PROBLEM DESCRIPTION
Give back exactly the first lines of the entries below, through the line with "Image resolution: width=1430".

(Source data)
=== Section Start ===

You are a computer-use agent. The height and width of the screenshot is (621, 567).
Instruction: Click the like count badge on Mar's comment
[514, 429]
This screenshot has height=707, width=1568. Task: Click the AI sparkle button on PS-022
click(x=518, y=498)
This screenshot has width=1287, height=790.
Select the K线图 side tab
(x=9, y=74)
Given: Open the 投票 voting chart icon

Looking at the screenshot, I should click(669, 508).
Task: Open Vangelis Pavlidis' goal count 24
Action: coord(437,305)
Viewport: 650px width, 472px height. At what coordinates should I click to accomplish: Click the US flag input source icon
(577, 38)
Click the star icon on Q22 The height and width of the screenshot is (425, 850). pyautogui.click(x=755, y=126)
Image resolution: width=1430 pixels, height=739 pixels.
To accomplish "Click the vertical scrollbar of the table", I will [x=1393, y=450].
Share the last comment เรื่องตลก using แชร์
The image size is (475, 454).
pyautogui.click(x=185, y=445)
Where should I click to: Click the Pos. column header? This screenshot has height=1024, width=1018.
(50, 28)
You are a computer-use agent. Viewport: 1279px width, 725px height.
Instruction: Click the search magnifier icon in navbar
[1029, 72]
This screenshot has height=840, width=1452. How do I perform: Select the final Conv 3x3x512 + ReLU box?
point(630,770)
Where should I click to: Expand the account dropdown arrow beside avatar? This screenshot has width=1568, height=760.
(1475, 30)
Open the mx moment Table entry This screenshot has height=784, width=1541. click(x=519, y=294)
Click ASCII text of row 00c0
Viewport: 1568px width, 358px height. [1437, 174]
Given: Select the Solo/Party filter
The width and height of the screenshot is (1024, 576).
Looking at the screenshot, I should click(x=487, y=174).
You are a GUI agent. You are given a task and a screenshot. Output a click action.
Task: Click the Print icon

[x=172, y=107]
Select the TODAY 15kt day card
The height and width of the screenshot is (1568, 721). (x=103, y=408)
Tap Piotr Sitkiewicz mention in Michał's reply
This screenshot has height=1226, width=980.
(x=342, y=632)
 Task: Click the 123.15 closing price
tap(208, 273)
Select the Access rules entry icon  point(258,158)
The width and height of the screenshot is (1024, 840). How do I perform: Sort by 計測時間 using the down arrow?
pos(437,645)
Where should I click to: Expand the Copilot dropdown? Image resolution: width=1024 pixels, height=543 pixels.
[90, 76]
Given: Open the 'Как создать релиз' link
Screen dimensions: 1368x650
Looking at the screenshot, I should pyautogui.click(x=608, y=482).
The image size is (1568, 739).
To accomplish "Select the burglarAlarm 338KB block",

=== Section End ===

TASK ANSWER
You are a computer-use agent. The height and width of the screenshot is (621, 567).
Instruction: Click the like count badge on Mar's comment
[514, 429]
This screenshot has height=707, width=1568. Task: Click the AI sparkle button on PS-022
click(x=518, y=498)
This screenshot has width=1287, height=790.
Select the K线图 side tab
(x=9, y=74)
Given: Open the 投票 voting chart icon

Looking at the screenshot, I should click(669, 508).
Task: Open Vangelis Pavlidis' goal count 24
Action: coord(437,305)
Viewport: 650px width, 472px height. At what coordinates should I click to accomplish: Click the US flag input source icon
(577, 38)
Click the star icon on Q22 The height and width of the screenshot is (425, 850). pyautogui.click(x=755, y=126)
Image resolution: width=1430 pixels, height=739 pixels.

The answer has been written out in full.